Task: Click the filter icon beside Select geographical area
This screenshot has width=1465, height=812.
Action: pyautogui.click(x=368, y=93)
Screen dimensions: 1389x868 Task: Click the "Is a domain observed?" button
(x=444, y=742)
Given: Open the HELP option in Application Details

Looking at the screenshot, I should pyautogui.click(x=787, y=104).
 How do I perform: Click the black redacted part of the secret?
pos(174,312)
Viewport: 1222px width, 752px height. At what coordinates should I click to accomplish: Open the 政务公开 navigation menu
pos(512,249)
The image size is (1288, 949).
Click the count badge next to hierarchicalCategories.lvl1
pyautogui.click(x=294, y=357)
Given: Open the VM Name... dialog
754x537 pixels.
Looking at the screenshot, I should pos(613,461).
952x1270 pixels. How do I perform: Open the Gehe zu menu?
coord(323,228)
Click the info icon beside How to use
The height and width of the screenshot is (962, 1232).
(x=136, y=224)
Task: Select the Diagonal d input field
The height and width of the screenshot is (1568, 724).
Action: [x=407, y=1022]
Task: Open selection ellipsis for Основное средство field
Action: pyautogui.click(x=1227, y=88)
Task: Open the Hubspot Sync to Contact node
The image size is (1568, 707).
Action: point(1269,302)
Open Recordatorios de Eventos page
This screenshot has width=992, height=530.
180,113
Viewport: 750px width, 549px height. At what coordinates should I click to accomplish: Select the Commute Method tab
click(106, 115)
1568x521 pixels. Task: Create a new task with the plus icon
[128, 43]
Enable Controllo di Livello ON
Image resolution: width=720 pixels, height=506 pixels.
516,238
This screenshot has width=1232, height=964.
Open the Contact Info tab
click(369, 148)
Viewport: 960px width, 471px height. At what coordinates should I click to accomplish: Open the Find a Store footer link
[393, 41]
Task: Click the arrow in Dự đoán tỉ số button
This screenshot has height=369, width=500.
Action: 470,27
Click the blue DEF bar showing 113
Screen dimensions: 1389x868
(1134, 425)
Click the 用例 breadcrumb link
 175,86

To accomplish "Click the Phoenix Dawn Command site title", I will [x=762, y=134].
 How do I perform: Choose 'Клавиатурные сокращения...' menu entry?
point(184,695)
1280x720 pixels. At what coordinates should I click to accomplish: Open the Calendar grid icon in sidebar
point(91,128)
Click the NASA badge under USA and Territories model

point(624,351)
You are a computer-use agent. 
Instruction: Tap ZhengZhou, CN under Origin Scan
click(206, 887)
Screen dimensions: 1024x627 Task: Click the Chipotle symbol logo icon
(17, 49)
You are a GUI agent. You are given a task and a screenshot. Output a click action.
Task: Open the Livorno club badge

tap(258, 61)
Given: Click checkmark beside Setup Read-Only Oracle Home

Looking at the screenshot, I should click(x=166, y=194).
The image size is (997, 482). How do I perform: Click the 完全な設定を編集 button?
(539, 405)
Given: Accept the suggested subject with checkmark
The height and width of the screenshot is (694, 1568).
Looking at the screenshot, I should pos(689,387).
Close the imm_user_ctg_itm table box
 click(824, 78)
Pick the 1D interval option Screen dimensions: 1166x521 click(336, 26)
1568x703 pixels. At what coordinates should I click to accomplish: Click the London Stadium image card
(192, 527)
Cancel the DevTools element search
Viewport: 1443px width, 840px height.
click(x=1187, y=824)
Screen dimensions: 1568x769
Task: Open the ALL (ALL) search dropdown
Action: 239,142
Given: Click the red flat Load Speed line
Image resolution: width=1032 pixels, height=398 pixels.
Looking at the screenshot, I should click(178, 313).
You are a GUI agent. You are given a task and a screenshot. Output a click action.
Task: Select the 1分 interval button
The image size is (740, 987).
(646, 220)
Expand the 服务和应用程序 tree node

____________________

• Exercise
Could you rewrite the stretch of the listing from its start through the line containing "should pyautogui.click(x=787, y=104).", replacing "filter icon" with "funnel icon" and leaving everything else unchanged?

• Response
Task: Click the funnel icon beside Select geographical area
This screenshot has width=1465, height=812.
Action: pyautogui.click(x=368, y=93)
Screen dimensions: 1389x868 Task: Click the "Is a domain observed?" button
(x=444, y=742)
Given: Open the HELP option in Application Details

Looking at the screenshot, I should pyautogui.click(x=787, y=104).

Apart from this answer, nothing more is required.